* [課題]: 原油の需給をめぐる文章の続きを、最後に示された見出しの後から書き進めてください。

足元の原油価格は70ドル台後半で推移しており、インフレ鈍化の一因になっている。しかし、ここへきて、原油の供給不足への懸念が広がっている。
脱炭素の動きの中で、石油メジャーは石油など化石燃料への投資を絞ってきた。他方、世界第2位の石油消費国である中国がゼロコロナ政策を続けていたため、石油の需要は弱かった。需給はバランスしていたのだ。
ところが一転、中国がゼロコロナ政策を解除。原油の購入を急拡大させている。国際エネルギー機関(IEA)は今年の世界の石油消費量は過去最高を更新すると予想している。
中国需要「非常に強い」

説明された項目の位置を特定するための行
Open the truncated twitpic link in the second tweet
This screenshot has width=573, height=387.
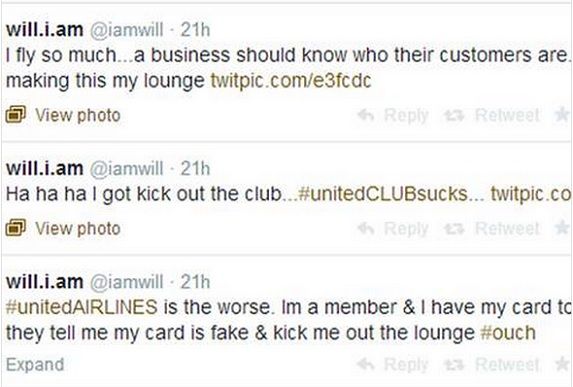531,194
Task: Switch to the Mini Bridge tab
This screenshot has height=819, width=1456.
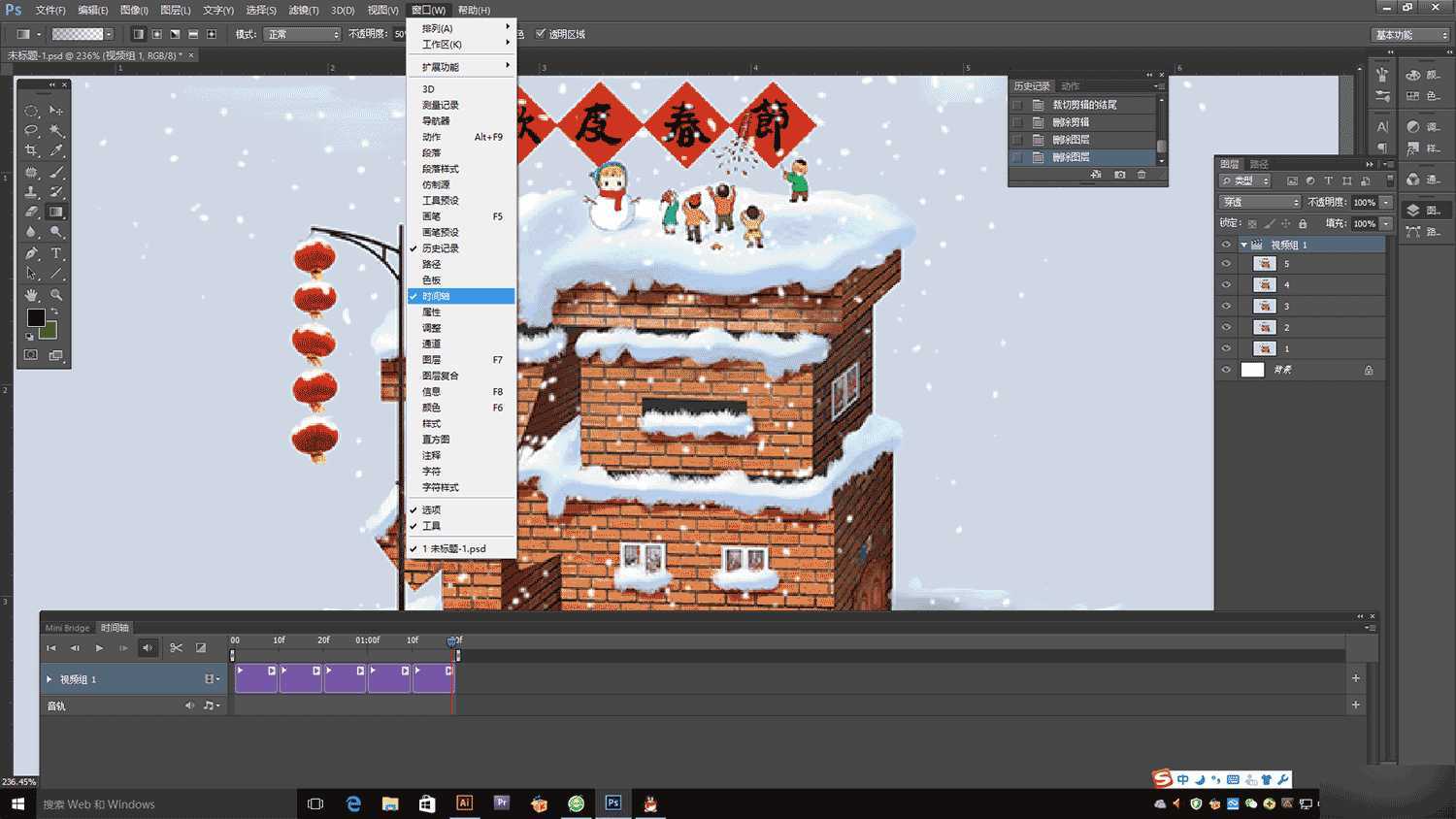Action: [67, 628]
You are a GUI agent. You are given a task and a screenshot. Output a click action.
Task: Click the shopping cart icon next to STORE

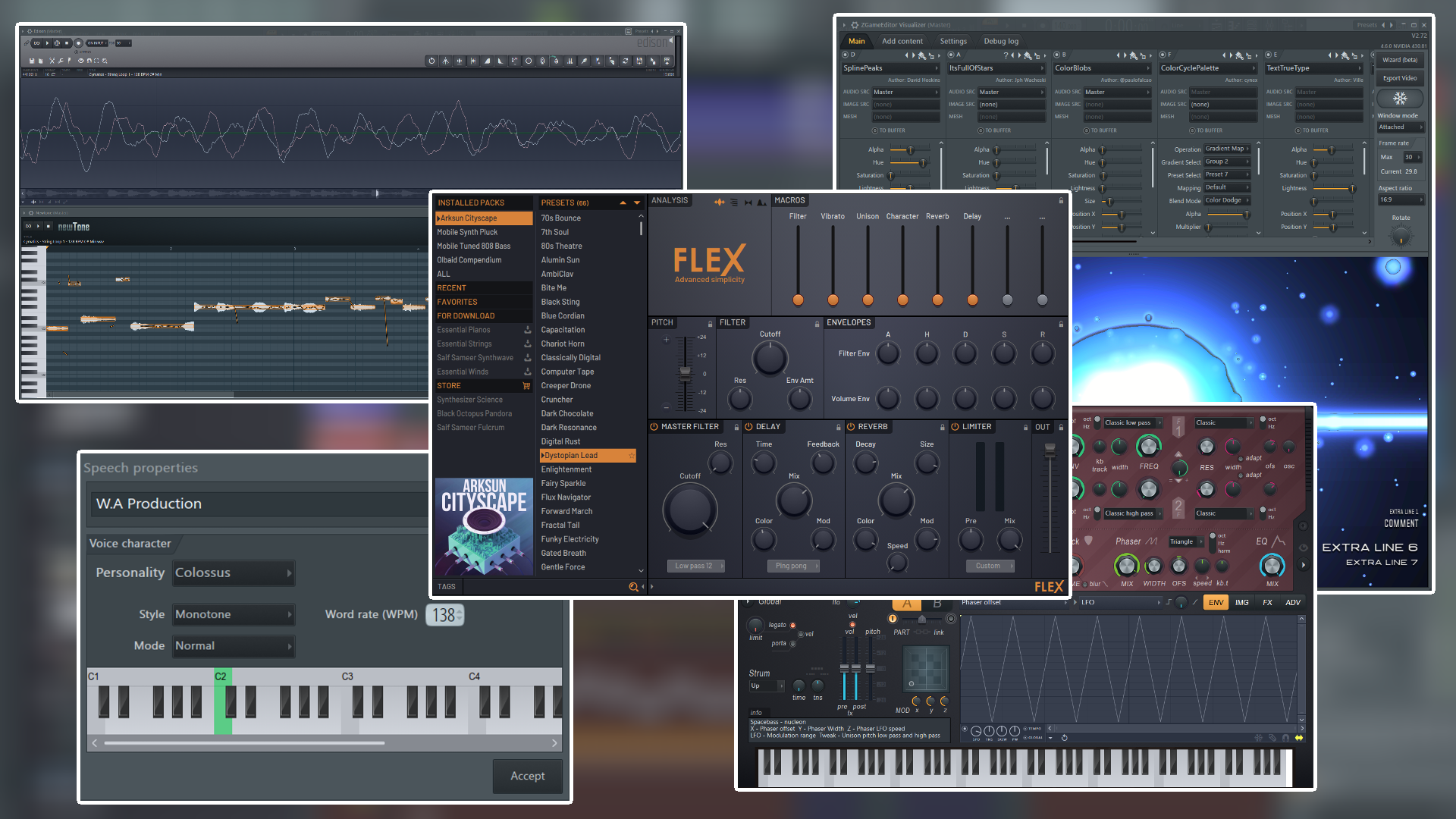point(526,385)
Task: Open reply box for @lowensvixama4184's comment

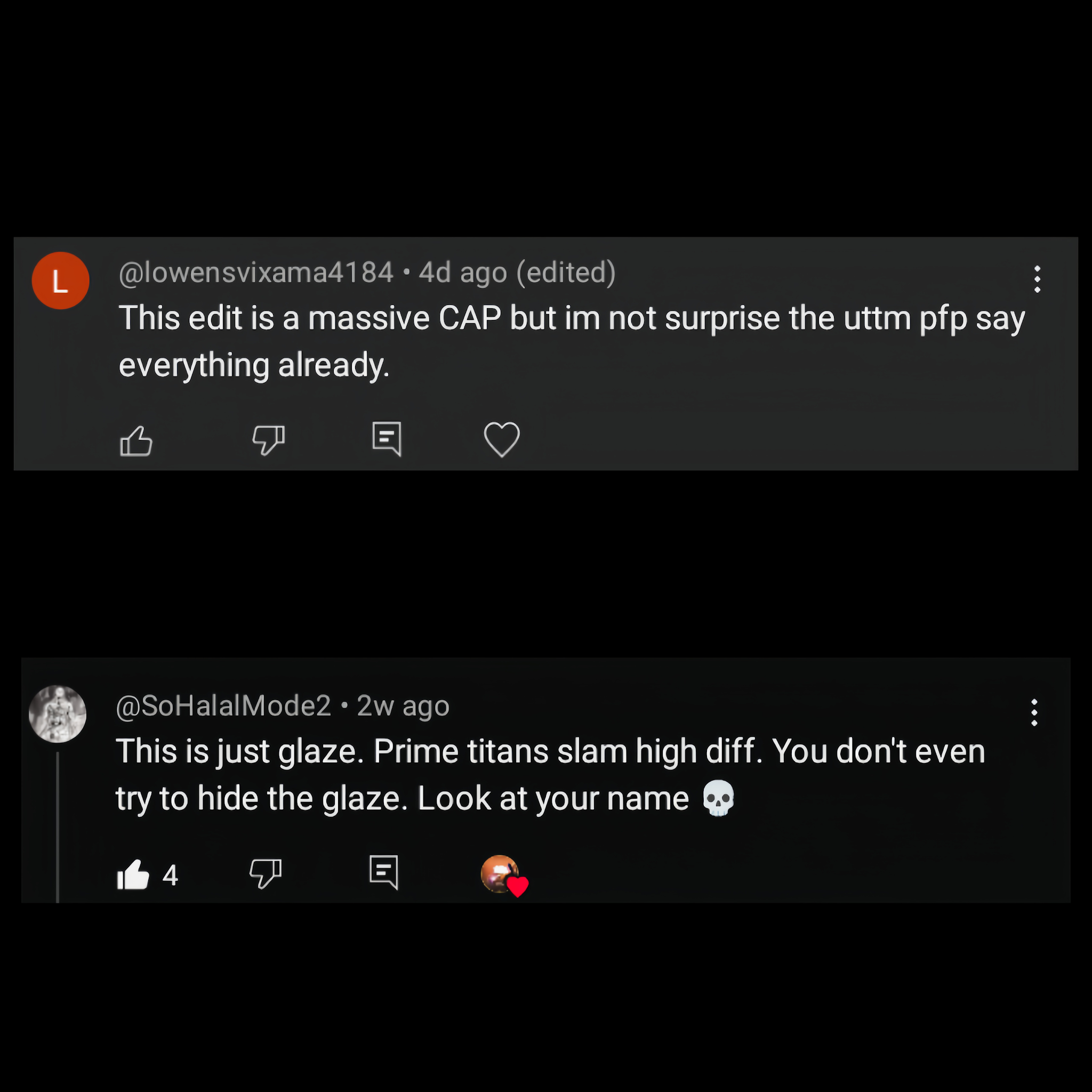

* [出力]:
6日付の米ブルームバーグは、サウジアラビアの国営石油会社サウジアラムコのナセルCEOの「中国からの需要は非常に強い」との発言を報じた。アナリストらからは、今年下期までに原油市場が供給不足に直面するとの見方が出ており、ゴールドマン・サックス・グループや資源商社ビトル・グループなどは、今年後半に原油相場が1バレル=100ドルに上昇すると予想しているという。
「昨年の1バレル=130ドルはウクライナ危機による一時的なものでした。今年は旺盛な中国需要に供給面が追いつかないという構造的な原油高です。ショックが過ぎれば落ち着くという性質ではありません」(金融ジャーナリスト・森岡英樹氏)
1バレル=100ドルという高値が定着する可能性があるということだ。中国の2023年のGDP成長率目標は5%前後。原油需要をグイグイ牽引するはずだ。原油需要の復活を見込み、一部、化石燃料への投資拡大の動きがあるものの、すぐに供給が増えるわけではない。一時的な需給逼迫ではないのである。
日銀の植田次期総裁は輸入物価高によるコストプッシュ要因は今後減衰するとして「消費者物価上昇率は来年度半ばにかけて2%を下回る」との見方を示している。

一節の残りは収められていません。